Creative, small batch beauties made from thoughtfully sourced Riverland fruit.
Search the term ‘Riverland’ when you hit Unico Zelo’s bright, vibrant website and the result is dizzying. Just ask brand ambassador (aka “Wine Guy”) Noah Ward. It’s his job to spread the word (and wine).
There’s the Unico Zelo River Sand; a fun white drop packed with pineapple and tropical flavours. Then there’s the Unico Zelo Disco Caviar which combines Fiano from the Riverland’s ancient sandy limestone soils and the head-snapping twang of native finger limes. The NSFW White (or not so, ahem white) is a playful mix of Moscato Giallo and Grenache, while the Halycon Days Nero d’Avola was made using fruit sourced from Barmera. The Seafoam Fiano is devilishly playful fizz, and the Esoterico (which has a cult following) contains Zibibbo, Gewurztraminer, Moscato Giallo and Greco from the hood (with a bit of Chardonnay thrown in for good measure). There’s even a True Blue red blend and a Unico Mando liqueur made from Riverland citrus.
As a line-up, they are a titillating example of what can be done with Riverland-grown fruit, something Unico Zelo founders Brendan and Laura Carter have championed for nearly a decade.
“We started getting fruit from the Riverland in 2014,” Brendan says. “We’ve continued to make more of the same Italian varieties, rather than lots of different ones”
In addition to Fiano, Vermentino, Nero d’Avola and Greco, the team sources Moscato Giallo (grown mostly in northern Italy) and Zibibbo (aka Muscat of Alexandria which is believed to have originated in Egypt).
The Unico crew was fuelled by the positive reaction their creations received across the US market.
“We were selling wine over there and they were thrilled that they were seeing Australian wines but also alternative varieties,” Laura says. “They’d say, ‘This is not in any of the books… this is not in our education. We don’t even know that this stuff is growing and being made is Australia and it’s so cool’.” Laura smiles. “That was point at which we realised; okay we need to do more of this.”
Ricca Terra’s Ashley Ratcliff manages Unico Zelo’s relationship with a handful of growers. “We also source from Basshams,” Brendan says. “The quality of their fruit is wonderful.”
Brendan are Laura are big thinkers. They’re not afraid to give something a go – especially if it involves education and greater connection with consumers.
When COVID forced the hospitality industry into lockdown, the tech savvy go-getters launched ‘Wine For The People’ – a daily live streamed happy hour featuring entertainment, interviews, and wine education. For their efforts, they won The Great Wine Capitals award for Innovation in the 2021 Best of Wine Tourism Awards.
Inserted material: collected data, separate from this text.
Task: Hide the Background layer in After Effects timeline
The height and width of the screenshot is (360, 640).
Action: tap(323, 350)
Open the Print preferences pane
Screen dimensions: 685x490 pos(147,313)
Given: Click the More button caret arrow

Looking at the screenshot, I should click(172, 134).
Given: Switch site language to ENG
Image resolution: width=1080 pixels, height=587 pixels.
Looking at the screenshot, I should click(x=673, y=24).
The informative broadcasts included many-a Riverland producer (and fan) and were recorded at their Gumeracha cellar door. There, winemaker Laura’s creations are poured (along with a healthy collection of their Applewood Distillery spirits) and visitors can hear why they’re such big fans of the Riverland.
“We have a particular methodology when it comes to selecting vineyard sites,” Brendan says. “We go from the Riverland, to Clare Valley, to the Adelaide Hills. We’re trying to prove that Fiano and Nero d’Avola are noble in a sense that they can translate a vineyard site really well.” He pauses. “The Riverland is a key part of that. Firstly, it’s a very important place to make wine from – period – but also, it’s a very unique place. It not only has the oldest soil, but it is a place where you can find fresh limestone in a hot climate. Next to Morocco, that doesn’t exist.”
The river itself is an important part of the jigsaw. “We’re able to make high quality wine off high quality soils in a hot area exposed to bodies of fresh water,” Brendan says. “It’s a river that as powerful as the Mississippi… It’s just bonkers to think of.”
There’s mystery and intrigue underground, too.
“The beautiful thing is that it’s an old flood plain. People talk about Kimmeridgian soil [a mix of limestone and clay made eons ago] and dead sea life. Where do you think we got the limestone from? Or crustaceans in the river? There’s just not enough discourse around soil.”
Unico Zelo’s portfolio of wines is particularly popular interstate, where Brendan says stigma about the Riverland simply don’t exist.
“If I held up a map of Australia, 99 per cent of people couldn’t point to where the Riverland is and yet the name is so evocative. It’s awesome.”
He smiles. “This generation of drinkers seeks identity. If we can provide that through something unique, something they’re happy with from a quality perspective, and something they can actually call their own… that’s huge. That’s called brand equity.”